With temperatures getting warmer and summer looming, you may be wondering when to fire up the dehumidifier. During the hot days of summer your air conditioning system will usually do a fine job of keeping indoor humidity in check. But what about those cooler days when your A/C won’t kick in, or runs for only short periods of time? Or what if you don’t have central air? Your indoor humidity levels may get too high, which could contribute to the growth of mold in your home. Here are some of examples of when to use a dehumidifier.
Mild Outdoor Temps and High Humidity
Imagine a low- or mid-70 degree day with high humidity, say 75 or 80%; maybe it’s rainy or foggy. That external humidity will seep into your home, raising your indoor humidity. Add to that the fact that we contribute our own fair share of moisture by bathing, cooking, cleaning, and just breathing. Now you may have an uncomfortable level of indoor humidity. Even if you exhaust some of that humid air, you’ll still have humid, outside air coming in. Under these conditions, it’s not hot enough to run the A/C. You may even have the windows open. So how do you handle all that indoor humidity? This is a perfect case where a dehumidifier will come in handy.
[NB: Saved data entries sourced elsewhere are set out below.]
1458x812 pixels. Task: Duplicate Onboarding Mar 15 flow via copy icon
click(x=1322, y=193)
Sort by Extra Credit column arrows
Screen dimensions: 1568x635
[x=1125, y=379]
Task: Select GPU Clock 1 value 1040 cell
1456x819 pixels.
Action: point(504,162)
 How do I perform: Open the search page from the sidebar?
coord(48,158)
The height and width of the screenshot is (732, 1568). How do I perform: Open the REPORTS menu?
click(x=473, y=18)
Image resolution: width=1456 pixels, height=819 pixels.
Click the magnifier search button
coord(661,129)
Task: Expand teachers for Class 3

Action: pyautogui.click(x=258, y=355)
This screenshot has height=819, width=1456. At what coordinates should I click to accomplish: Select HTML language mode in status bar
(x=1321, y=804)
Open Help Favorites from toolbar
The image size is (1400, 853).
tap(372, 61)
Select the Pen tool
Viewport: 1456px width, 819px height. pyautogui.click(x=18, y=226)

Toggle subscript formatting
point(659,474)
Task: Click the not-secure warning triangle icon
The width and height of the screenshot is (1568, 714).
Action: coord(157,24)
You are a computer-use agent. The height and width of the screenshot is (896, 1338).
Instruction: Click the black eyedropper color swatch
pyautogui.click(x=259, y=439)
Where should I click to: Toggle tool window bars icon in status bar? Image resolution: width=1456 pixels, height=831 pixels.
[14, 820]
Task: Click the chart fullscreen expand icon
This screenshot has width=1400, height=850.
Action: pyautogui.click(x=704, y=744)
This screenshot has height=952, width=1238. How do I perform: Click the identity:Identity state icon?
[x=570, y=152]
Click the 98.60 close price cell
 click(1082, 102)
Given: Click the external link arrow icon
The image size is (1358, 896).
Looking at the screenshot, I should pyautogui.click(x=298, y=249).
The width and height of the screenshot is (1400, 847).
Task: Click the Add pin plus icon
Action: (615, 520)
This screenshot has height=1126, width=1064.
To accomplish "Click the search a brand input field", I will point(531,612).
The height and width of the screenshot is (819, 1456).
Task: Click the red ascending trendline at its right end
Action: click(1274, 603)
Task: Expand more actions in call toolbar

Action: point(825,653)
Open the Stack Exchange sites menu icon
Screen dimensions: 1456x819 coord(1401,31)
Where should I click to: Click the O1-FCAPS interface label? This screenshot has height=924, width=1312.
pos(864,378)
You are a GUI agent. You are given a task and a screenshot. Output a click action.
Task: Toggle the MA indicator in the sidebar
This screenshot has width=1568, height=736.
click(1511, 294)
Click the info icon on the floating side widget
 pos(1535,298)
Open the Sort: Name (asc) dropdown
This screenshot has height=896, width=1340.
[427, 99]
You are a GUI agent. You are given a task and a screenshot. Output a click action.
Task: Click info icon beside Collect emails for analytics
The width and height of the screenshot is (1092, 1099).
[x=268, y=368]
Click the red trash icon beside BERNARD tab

Any relative humidity over 60% allows mold to grow. Since mold spores are everywhere, you will have mold growing in your home at that humidity level. But will this mold growth be troublesome? That all depends. How sensitive are you to mold? How long does the high humidity condition persist? Is there a food source for the mold to grow more quickly? Mold “food” can be dust and dirt in the air or it can be more substantial, organic materials such as “was wood.” These are products (furnishings and building materials) made of pulverized wood reconstructed with adhesives. Other building components like standard sheet rock can also be good environments for mold to grow in. In the long run, even if mold growth is minor, it’s a good idea to keep it under control by managing your indoor humidity. Again, that’s when you’ll want a to have a dehumidifier.
Types of Dehumidifiers
Dehumidifiers are available as duct mounted or portable models. Duct mounted are an integrated part of your HVAC system and cover the entire house. Portable models are standalone and typically cover a single room or smaller area of the home. Duct mounted models have definite advantages. They are higher capacity and require less regular maintenance—no collection pans to empty. Most have accurate digital controls and many can be controlled by the same thermostat that controls the HVAC system.
High performance A/C systems with ECM motors and special humidity controls (like the Carrier Infinity systems) can improve humidity control on mild summer days, even allowing a little bit of overcooling to remove more moisture. But you may still need a separate dehumidifier to control humidity on those high humid, mild temp days—whether it’s a simple portable unit or a duct mounted model.